(ACTION ITEM):
Make a tally of the lines in the records that include the string "column", and give only that number.

Items from a dataset

#####

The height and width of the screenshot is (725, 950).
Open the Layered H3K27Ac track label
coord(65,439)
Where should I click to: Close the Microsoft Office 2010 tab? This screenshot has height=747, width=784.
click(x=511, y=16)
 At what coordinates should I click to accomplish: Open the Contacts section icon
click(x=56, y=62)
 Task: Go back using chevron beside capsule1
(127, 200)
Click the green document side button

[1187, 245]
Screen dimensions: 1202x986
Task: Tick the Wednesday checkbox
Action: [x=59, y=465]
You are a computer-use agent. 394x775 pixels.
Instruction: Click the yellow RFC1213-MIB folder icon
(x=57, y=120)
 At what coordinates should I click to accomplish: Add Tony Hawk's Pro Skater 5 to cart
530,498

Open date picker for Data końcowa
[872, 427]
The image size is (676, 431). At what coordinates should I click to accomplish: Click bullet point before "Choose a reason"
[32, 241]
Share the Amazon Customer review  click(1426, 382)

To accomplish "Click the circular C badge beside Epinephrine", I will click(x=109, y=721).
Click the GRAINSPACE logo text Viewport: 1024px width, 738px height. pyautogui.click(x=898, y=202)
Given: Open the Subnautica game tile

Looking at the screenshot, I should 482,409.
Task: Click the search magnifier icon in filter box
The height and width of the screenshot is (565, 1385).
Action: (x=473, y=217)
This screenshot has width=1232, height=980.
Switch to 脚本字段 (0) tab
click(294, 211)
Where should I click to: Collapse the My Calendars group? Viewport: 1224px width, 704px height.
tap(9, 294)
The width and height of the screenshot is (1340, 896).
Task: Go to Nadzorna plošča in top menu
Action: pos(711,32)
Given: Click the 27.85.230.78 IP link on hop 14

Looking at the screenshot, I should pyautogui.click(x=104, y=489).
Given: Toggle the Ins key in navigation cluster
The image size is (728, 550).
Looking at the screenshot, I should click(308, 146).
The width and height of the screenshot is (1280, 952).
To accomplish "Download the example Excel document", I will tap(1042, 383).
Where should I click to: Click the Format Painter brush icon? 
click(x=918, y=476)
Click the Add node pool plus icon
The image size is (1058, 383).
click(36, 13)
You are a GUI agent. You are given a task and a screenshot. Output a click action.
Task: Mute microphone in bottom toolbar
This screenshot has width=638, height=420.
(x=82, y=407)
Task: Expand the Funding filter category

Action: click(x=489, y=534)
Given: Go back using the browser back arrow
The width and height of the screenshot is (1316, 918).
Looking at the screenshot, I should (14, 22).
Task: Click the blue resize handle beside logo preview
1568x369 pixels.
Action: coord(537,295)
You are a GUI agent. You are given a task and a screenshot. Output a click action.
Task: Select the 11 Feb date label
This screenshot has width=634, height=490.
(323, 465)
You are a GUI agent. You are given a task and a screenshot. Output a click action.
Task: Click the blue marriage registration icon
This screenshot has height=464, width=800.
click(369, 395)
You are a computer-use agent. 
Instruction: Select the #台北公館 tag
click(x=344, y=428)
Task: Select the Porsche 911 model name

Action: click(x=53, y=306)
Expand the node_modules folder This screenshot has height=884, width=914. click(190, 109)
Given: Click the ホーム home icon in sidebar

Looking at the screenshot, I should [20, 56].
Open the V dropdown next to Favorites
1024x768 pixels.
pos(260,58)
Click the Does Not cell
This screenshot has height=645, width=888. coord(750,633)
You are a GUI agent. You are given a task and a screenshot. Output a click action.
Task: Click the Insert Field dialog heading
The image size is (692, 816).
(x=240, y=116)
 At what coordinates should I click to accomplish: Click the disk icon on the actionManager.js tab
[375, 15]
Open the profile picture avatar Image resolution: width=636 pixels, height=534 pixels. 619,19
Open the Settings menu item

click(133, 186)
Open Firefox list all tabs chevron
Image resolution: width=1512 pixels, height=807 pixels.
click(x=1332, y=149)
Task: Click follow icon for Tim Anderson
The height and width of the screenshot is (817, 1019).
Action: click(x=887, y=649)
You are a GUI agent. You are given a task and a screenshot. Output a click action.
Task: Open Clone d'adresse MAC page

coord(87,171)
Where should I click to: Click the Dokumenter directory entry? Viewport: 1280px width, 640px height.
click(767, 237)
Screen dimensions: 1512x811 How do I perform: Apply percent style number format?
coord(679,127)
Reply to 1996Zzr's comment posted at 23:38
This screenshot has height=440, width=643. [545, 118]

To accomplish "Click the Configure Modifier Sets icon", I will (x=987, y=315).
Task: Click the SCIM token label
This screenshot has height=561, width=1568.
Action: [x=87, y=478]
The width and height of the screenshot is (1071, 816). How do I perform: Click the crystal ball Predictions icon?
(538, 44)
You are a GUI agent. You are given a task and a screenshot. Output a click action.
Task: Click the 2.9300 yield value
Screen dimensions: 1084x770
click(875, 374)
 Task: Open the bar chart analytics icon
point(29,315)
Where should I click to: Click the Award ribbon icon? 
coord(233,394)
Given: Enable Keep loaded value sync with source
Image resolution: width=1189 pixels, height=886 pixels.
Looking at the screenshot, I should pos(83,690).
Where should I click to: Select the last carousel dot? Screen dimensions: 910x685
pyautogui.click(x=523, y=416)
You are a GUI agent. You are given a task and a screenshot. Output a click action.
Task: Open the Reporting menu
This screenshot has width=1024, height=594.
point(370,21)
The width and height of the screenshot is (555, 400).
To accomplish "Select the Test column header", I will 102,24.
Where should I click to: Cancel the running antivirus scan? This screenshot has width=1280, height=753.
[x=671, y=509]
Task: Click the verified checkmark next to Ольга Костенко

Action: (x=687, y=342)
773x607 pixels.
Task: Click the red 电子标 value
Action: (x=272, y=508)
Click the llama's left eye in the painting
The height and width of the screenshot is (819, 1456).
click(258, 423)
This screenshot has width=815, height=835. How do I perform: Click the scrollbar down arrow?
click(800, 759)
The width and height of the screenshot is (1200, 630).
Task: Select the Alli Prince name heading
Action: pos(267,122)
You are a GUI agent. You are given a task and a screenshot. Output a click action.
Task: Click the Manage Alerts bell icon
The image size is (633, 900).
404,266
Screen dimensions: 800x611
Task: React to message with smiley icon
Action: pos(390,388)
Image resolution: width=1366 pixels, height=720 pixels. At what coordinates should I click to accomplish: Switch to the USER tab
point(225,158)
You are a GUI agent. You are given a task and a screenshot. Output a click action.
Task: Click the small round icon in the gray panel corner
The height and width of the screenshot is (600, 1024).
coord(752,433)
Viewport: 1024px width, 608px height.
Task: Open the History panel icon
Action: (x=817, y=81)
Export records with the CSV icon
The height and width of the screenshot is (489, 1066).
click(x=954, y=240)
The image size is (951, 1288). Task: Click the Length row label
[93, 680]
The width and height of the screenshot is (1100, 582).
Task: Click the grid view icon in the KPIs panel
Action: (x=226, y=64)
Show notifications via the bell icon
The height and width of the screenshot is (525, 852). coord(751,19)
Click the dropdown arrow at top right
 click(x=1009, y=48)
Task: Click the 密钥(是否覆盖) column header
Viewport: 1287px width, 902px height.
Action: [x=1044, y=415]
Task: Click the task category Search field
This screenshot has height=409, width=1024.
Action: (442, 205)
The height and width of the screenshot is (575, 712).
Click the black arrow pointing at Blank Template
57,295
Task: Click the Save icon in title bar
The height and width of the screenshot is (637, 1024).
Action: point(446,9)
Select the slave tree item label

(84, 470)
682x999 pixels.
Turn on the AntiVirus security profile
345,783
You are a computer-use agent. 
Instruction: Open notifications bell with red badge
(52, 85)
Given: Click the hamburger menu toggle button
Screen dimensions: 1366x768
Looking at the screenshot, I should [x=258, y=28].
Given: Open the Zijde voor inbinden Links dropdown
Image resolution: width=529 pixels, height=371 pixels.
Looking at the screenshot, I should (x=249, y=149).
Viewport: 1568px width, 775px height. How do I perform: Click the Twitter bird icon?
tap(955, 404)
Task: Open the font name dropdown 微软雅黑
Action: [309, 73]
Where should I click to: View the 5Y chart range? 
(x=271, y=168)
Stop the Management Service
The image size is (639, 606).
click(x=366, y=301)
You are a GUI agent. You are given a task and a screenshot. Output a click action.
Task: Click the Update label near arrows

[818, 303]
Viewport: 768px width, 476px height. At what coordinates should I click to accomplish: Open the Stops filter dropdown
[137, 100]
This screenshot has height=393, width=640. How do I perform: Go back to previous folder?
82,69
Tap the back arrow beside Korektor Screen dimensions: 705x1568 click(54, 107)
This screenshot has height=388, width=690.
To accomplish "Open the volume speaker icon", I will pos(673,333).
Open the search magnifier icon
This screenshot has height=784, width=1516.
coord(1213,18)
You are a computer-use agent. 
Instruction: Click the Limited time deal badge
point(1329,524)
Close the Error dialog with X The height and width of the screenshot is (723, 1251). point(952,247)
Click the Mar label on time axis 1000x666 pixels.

#####

(REPLY):
2